## What you have to do
Please write out exactly, and only, the lines from the first in the material below to the line containing "Amministrazione (270, 138)", both included.

┌─ Data for review

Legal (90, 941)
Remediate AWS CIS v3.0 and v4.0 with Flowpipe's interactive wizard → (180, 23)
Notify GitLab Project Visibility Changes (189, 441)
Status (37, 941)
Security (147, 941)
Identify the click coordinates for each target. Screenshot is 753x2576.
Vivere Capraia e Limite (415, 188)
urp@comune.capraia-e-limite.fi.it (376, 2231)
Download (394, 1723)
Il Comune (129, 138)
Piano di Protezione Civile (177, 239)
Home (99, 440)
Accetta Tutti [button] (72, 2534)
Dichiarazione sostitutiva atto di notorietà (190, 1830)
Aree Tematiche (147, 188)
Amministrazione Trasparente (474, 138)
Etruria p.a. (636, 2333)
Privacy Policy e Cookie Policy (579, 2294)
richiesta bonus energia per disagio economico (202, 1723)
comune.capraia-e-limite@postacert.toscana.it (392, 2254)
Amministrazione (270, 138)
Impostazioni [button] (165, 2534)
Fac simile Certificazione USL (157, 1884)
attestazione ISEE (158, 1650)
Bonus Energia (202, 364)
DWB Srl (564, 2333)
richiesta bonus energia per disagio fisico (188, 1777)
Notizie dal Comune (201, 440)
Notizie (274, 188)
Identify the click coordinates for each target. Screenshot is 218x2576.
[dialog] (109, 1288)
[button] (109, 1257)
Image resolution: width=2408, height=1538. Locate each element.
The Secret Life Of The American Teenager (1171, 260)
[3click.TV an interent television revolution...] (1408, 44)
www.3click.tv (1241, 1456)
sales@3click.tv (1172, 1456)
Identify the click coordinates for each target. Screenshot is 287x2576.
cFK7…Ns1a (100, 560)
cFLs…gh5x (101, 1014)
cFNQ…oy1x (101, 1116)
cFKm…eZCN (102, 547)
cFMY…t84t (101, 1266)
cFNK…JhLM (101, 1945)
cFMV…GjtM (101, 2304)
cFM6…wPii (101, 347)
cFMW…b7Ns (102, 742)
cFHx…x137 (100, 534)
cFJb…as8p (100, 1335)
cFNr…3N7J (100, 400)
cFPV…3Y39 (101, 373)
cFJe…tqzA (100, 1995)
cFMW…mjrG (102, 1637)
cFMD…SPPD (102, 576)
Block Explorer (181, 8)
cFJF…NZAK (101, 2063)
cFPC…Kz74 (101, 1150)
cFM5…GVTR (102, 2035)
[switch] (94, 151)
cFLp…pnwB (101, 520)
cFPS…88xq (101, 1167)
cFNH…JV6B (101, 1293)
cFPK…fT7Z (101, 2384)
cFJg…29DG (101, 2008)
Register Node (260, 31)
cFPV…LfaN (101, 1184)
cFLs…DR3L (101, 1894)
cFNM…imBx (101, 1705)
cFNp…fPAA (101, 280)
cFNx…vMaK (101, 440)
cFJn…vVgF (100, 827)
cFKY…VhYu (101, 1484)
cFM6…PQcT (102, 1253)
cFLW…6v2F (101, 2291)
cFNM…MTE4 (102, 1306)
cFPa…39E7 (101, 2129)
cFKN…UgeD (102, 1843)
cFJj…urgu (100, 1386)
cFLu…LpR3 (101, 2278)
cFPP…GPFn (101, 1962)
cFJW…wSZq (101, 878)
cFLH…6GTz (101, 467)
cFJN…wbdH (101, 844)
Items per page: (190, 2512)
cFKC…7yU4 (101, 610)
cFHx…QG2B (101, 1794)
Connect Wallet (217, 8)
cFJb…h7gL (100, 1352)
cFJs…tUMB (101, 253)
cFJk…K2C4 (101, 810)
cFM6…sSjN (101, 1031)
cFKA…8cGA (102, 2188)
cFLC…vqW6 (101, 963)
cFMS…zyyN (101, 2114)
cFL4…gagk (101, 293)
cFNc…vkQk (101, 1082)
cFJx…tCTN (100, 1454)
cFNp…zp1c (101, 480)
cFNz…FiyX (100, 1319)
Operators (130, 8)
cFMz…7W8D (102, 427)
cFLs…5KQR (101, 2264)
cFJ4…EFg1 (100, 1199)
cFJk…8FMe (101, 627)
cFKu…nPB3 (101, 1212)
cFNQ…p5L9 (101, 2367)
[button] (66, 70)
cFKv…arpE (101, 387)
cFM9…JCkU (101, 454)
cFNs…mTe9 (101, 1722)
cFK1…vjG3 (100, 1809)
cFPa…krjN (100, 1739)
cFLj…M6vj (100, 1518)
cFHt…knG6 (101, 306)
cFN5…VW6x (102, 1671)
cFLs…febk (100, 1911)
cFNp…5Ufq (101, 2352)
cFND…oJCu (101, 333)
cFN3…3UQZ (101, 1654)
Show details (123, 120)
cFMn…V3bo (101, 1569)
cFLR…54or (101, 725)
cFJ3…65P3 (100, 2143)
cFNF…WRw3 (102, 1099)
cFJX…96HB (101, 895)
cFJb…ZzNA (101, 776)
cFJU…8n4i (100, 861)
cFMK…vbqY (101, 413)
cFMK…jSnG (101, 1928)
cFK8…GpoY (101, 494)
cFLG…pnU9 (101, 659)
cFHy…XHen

└─

## Answer for this exercise
Legal (90, 941)
Remediate AWS CIS v3.0 and v4.0 with Flowpipe's interactive wizard → (180, 23)
Notify GitLab Project Visibility Changes (189, 441)
Status (37, 941)
Security (147, 941)
Identify the click coordinates for each target. Screenshot is 753x2576.
Vivere Capraia e Limite (415, 188)
urp@comune.capraia-e-limite.fi.it (376, 2231)
Download (394, 1723)
Il Comune (129, 138)
Piano di Protezione Civile (177, 239)
Home (99, 440)
Accetta Tutti [button] (72, 2534)
Dichiarazione sostitutiva atto di notorietà (190, 1830)
Aree Tematiche (147, 188)
Amministrazione Trasparente (474, 138)
Etruria p.a. (636, 2333)
Privacy Policy e Cookie Policy (579, 2294)
richiesta bonus energia per disagio economico (202, 1723)
comune.capraia-e-limite@postacert.toscana.it (392, 2254)
Amministrazione (270, 138)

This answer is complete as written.